2) We should check that quality-80 with WebP is correct for getting similar levels of distortion as quality-85 with JPEG. Is this image just a poor case for WebP or is it typical and something's wrong with our defaults?
 Technically, 0.014956 with JPEG compared to 0.015060 for the WebP.
If you only ran mozjpeg's jpegtran on a file created with another JPEG library, you won't get benefit of trellis quantization. Try creating JPEGs with mozjpeg's cjpeg (and -sample 2x2 to match WebP's limitation).
Here are the files I've been testing (one is same size, one is same quality based on my DSSIM tool v0.5):
Talking to some people here, they think your DSSIM tool  isn't what I should use. Specifically, they said it runs blur and downscale steps aren't part of the SSIM metric. They suggested using Mehdi's C++ implementation , which I understand yours is a rewrite of.
Presumably you think I should use your tool instead? What makes the (D)SSIM numbers from yours a better match for human perception than those from Mehdi's? Or should they be giving the same numbers?
I have two issues with Mehdi's implementation:
* It works on raw RGB data, which is a poor model for measuring perceptual difference (e.g. black to green range is very sensitive, but green to cyan is almost indistinguishable, but numerically they're the same in RGB). Some benchmarks solve that by testing grayscale only, but that allows encoders to cheat by encoding color as poorly as they want to.

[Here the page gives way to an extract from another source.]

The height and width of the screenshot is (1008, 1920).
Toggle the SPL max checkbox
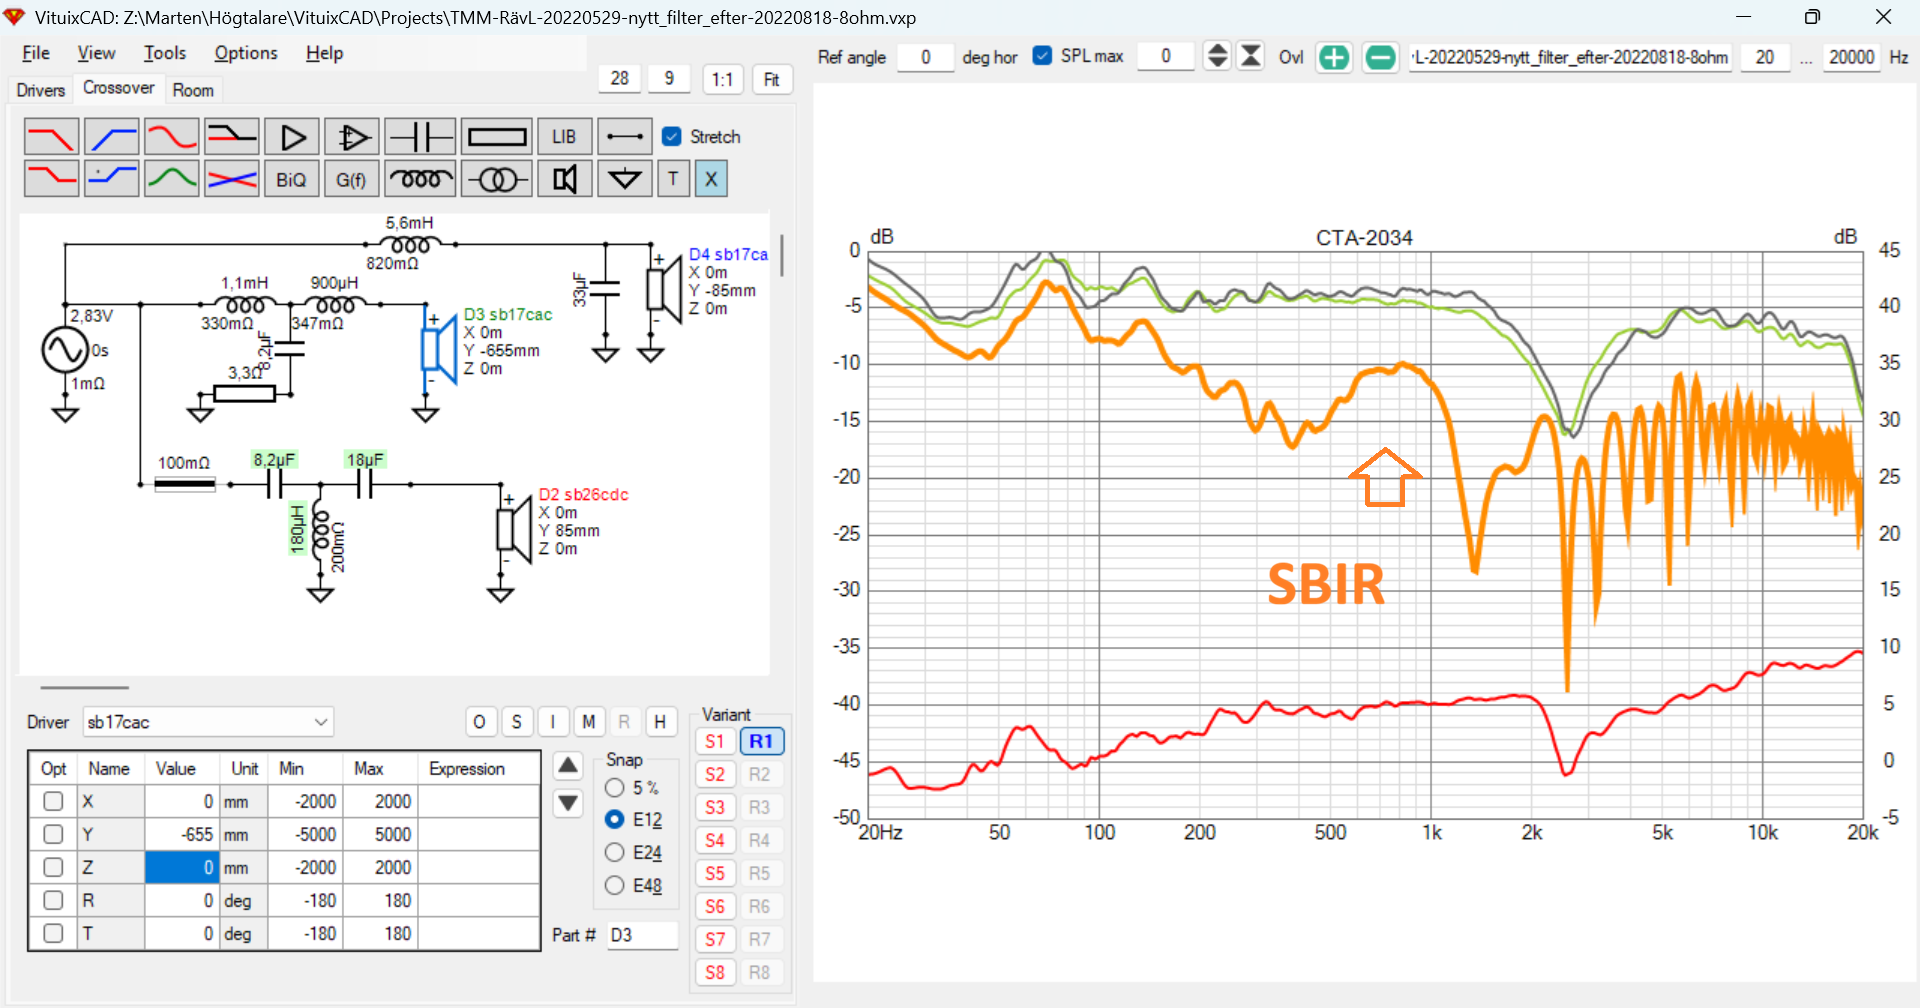pos(1043,57)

* It's based on OpenCV and when I tested it I found OpenCV didn't apply gamma correction. This makes huge difference on images with noisy dark areas (and photos have plenty of it underexposed areas). Maybe it's a matter of OpenCV version or settings — you can verify this by dumping `ssim_map` and seeing if it shows high difference in dark areas that look fine to you on a well-calibrated monitor.
I've tried to fix those issues by using gamma-corrected Lab colorspace and include score from color channels, but tested at lower resolution (since eye is much more sensitive to luminance).
However, I have tested my tool against TID2008 database and got overall score lower than expected for SSIM (0.73 instead of 0.80), but still better than most other tools they've tested.